Affirming Ourselves

“You can search throughout the entire universe for someone who is more deserving of your love and affection than you are yourself, and that person is not to be found anywhere. You yourself, as much as anybody in the entire universe, deserve your love and affection.” – Buddha

I bundle my son into the car and off to preschool and when I return and sit down to work, I find that he’s removed the mouse from my laptop – the small pencil-eraser style mouse that sits between my G and H keys that is my favorite way to navigate. I look all over the floor for it, I search my office for my replacements but I’ve hidden them too well so that my kids won’t get them and now I can’t find them. Young kids are such a hindrance to getting things done. I was going to say “can be” but pretty much at this age, it’s not that they can but they are.

There is the big picture view that I am working in order to support my precious children so perhaps I should just take a deep breath, picture them and all aggravation goes away. And that is true, but it is also true that I really like to get things done. For my own sense of self and esteem.

I read a story in Mark Nepo’s Book of Awakening about Dr. Elkhanan Elkes about how she survived the Holocaust. She always kept two things with her: a small crust of bread and a broken piece of comb. The bread was for when she met someone who needed it more than she did and the comb was to comb her hair twice daily as it affirmed her person.
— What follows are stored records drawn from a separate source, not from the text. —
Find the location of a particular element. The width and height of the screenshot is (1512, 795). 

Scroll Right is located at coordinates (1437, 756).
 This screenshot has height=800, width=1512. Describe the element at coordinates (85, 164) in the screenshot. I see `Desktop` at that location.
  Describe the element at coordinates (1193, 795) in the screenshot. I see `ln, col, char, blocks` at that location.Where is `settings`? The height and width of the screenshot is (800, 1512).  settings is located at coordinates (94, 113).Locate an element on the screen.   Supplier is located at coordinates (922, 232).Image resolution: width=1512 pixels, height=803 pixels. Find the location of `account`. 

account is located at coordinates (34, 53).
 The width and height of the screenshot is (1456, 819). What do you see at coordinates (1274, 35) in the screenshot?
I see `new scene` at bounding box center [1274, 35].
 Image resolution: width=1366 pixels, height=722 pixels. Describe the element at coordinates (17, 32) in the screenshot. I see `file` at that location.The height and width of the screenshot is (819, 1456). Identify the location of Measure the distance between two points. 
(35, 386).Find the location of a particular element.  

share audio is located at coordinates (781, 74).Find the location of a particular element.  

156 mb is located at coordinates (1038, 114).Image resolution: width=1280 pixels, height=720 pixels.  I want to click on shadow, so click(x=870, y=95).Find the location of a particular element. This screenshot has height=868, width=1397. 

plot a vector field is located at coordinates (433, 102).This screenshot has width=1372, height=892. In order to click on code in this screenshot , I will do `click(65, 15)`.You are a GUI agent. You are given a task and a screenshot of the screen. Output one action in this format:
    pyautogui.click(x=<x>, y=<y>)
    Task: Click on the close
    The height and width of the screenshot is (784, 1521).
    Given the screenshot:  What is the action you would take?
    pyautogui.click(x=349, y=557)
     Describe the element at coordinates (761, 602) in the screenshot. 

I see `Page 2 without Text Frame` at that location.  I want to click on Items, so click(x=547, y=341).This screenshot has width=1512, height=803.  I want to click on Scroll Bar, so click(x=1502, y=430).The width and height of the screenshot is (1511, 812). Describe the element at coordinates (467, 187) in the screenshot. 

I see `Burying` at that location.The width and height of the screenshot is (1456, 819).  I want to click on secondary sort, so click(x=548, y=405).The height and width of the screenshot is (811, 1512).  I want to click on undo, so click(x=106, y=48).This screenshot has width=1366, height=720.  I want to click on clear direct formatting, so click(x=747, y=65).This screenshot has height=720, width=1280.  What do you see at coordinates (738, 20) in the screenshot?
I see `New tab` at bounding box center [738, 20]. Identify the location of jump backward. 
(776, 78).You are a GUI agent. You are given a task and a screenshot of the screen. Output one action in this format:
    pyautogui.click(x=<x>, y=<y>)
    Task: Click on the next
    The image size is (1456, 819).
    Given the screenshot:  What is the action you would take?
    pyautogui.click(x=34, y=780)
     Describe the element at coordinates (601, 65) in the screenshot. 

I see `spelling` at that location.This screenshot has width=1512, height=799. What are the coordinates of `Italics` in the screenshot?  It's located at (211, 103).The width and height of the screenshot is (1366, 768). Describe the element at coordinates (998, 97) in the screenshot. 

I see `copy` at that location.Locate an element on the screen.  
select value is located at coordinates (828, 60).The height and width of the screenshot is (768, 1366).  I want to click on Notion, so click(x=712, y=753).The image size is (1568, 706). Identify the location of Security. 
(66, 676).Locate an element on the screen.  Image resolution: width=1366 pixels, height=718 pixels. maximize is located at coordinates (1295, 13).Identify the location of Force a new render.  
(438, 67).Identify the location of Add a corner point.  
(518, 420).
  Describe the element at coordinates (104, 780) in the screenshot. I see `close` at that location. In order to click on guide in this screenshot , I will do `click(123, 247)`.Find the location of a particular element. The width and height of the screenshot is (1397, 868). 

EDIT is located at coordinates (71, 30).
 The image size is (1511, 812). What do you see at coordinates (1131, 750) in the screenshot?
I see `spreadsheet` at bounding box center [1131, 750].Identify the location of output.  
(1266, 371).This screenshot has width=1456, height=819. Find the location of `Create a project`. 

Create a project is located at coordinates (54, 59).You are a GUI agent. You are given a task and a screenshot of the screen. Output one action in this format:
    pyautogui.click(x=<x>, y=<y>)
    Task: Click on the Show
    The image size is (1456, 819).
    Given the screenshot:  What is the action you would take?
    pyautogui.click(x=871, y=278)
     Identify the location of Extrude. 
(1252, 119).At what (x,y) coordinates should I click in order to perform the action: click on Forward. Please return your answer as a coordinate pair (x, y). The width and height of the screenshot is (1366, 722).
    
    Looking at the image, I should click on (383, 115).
Applying her wisdom to parenting — the crust of bread is easy. I don’t know of any parent of small children that doesn’t keep a little snack just in case with them. In pre-Covid times, we even shared these with other people’s kids that needed it. But the daily affirmation of myself and my humanity is a harder. Dr. Elkes story tells me it is something we all need for survival and it’s a daily practice. I am a person and not just a role that I perform at home and work. For me that affirmation comes from a meaningful communication with another adult at least once a day — writing a card to a friend, writing or commenting on a post, or checking-in with someone who’s going through something big.

So I borrow the pencil-eraser mouse from another computer, write this post and find that my son really helped with my affirmation after all – he gave me something to write about. That’s one thing done for the day!!   

True Grit

“Please remember that it is what you are that heals, not what you know.” – Carl Jung

The other day a friend of mine sent me a video. For a moment I wondered why she sent a video of the console as she exercised on a stationary bike and then she panned left and down, it showed that as she rode, her 3-year-old was calmly standing next to her holding her hand. Wow, I was so impressed — that she actually got on the bike and stayed on the bike in those conditions. It takes true grit for any parent to take care of their own needs with children around!

Taking care of myself to be the thing that I’m destined to get habitually wrong in parenting. First with one kid and now with two and I suspect with every change in routine and schedule, I keep relearning that I have to take care of me in order to be any use to them. My obstetrician used to joke that babies were parasites. They take exactly what they need from their host. She said it humorously but wasn’t joking. I’ve thought of it many times since having kids because sometimes I wonder what is left of me to be present. And it’s such a paradox because often when my kids need me most, I’m at my most depleted. As this quote from renowned psychiatrist Carl Jung says ”it is what you are that heals” that describes exactly what my kids are coming to me for, that surety, safety and knowledge of warmth that helps them soak away their hurts and fears.

If only I could be patient, funny and creative during the day then I can be thoughtful, deep and well-cared for at night. But when I try, the only thing that happens is that I end up exhausted for both. The answer is that I have to show up not only with my love but also with my needs, dreams and fears. It’s a threshold of entry that I must cross to be real with family, friends and colleagues.

My frequent excuse for not bringing all of me is that as a full-sized human, I don’t need as much so I lurk around living my life before they get up and after they go to bed. But every time I plan for us to do something that I want to do like go hiking, I’m rewarded that we all end up happier. Knowing that I want family to be a place where we are exercising and nurturing our most authentic, hopeful selves, I have to accept that includes me. It takes grit and courage but I know my kids will hold my hand, just as I hold theirs.